Gerber’s ongoing mistreatment at the hands of his former employer is a reminder that, even as Donald Trump’s election marked a broader political and cultural “vibe shift,” the discriminatory practices entrenched in higher education have not gone away—nor have the administrators who enforce them.
In the face of Supreme Court rulings and executive action, administrators like those at ONU are engaging in a kind of institutional resistance, recalling the Jim Crow South’s defiance of desegregation orders. If this case reveals anything, it’s that higher education remains in the grip of identitarians who will attack their critics and manipulate the law to protect their agenda.
Consider the facts: Gerber is a respected academic and a beloved teacher. Yet ONU saw fit to humiliate him in front of his students and ultimately dismiss him for the “crime” of speaking out against racially discriminatory hiring practices. The school has already violated his due process rights and now seeks to silence him further. Its leadership has shown open contempt for the rule of law, filing a retaliatory countersuit against Gerber simply for defending his conscience.
Those of us opposing DEI and other radical ideologies should take note: the movement and its adherents are not backing down.
Adrian Vermeule: An Open Letter To My Students
In a related story, Harvard Law professor Adrian Vermeule rebuffs his colleagues who recently penned an open letter attacking the Trump Administration for supposedly assaulting the rule of law. Vermeule argues that his fellow professors only seem to care about the rule of law when their political opponents abuse it. If they were really concerned about this bedrock legal principle, they would defend it consistently—no matter who was attacking it:
The real issue is that the collective letter, although no doubt offered in good faith by its signatories, is shot through with selective ideological blindness. It is, I am sorry to say, a sectarian document cast as an appeal to high principle.
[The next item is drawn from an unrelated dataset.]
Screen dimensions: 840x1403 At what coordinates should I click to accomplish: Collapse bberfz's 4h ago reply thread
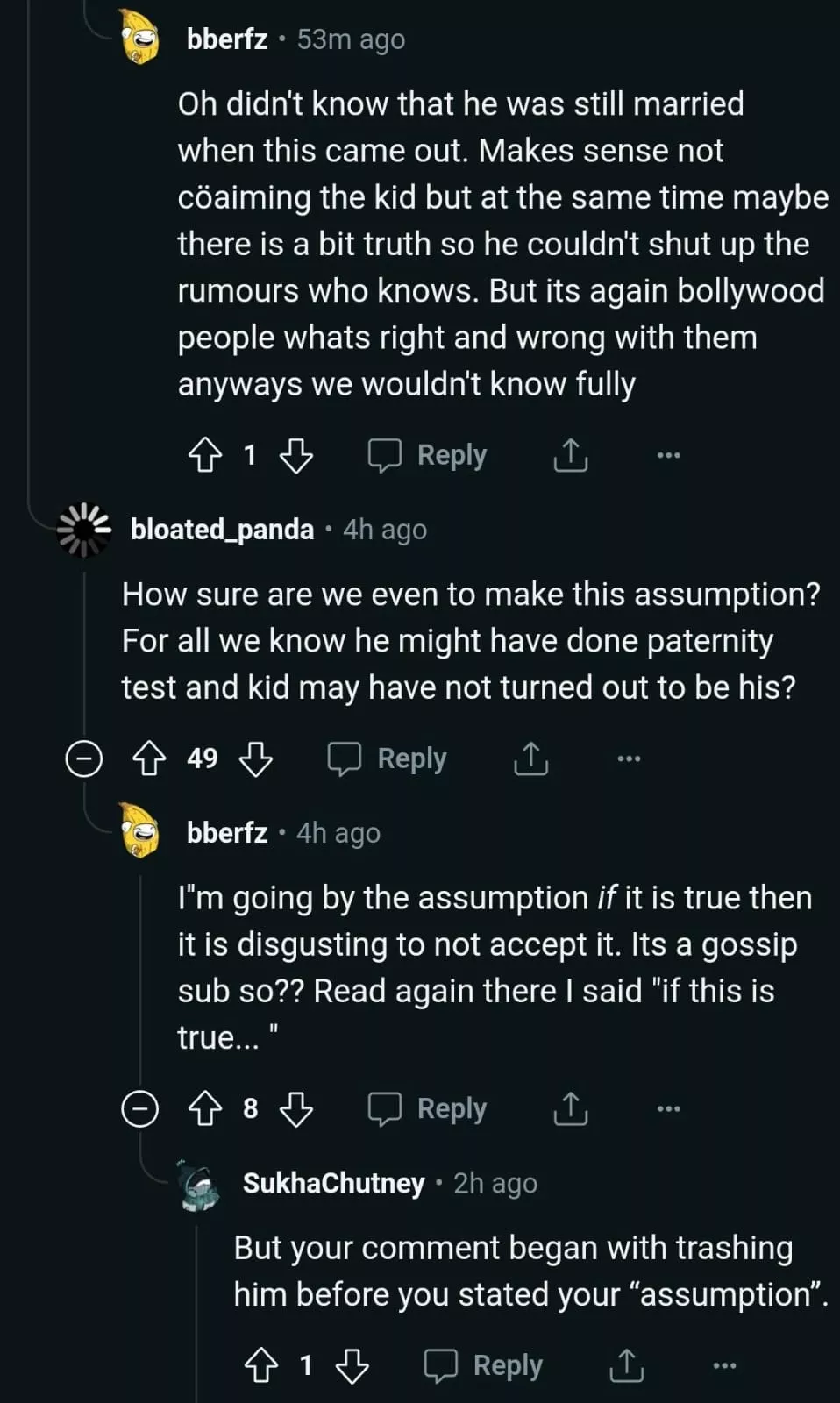139,1109
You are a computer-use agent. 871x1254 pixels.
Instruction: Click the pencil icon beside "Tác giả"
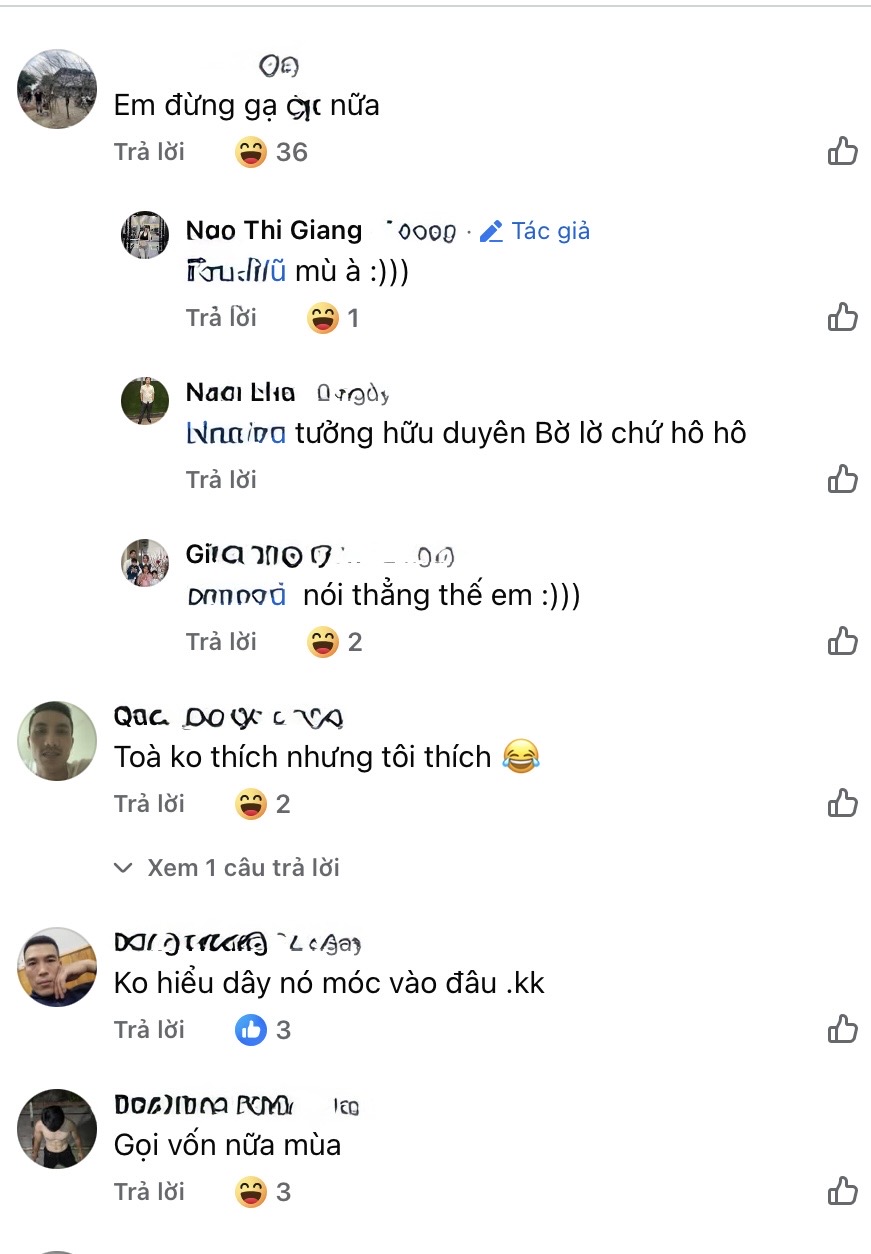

Let us here ignore all other political controversies in recent years, and confine ourselves to those directly involving lawyers, judges, and legal representation: Where were the letter’s signatories when federal prosecutors took the unprecedented step of bringing dozens of criminal charges against a former president, who also happened to be the leading electoral opponent of the then-incumbent president? Where were the signatories when Jeff Clark, Rudy Giuliani, John Eastman, and other lawyers were disbarred or threatened with disbarment, and indeed prosecuted, for their representation of President Trump? Was this not a threat to the rule of law?
Where were the signatories when radical activists menaced Supreme Court Justices in their homes, or when a mob hammered on the doors of the Supreme Court itself? Where were the signatories when the Senate Minority Leader shouted to an angry crowd outside the Court that “I want to tell you Gorsuch, I want to tell you Kavanaugh, you have released the whirlwind and you will pay the price. You won’t know what hit you if you go forward with these awful decisions”? Were these not also literal threats to the rule of law?
Now, of course, one can always say that “well those prosecutions or disbarments or protests were actually warranted, you see”; and the collective letter is careful to insert the qualifier that it only defends “lawful and ethical” representation. But the very question at issue is what is to count as “lawful and ethical,” and who gets to define what those terms mean. And that is what makes the ideological selectivity of the letter both painfully obvious and deeply corrosive of the shared ideal of the rule of law to which it appeals. Two can play at the game of ideological definition, but when they do, both will lose.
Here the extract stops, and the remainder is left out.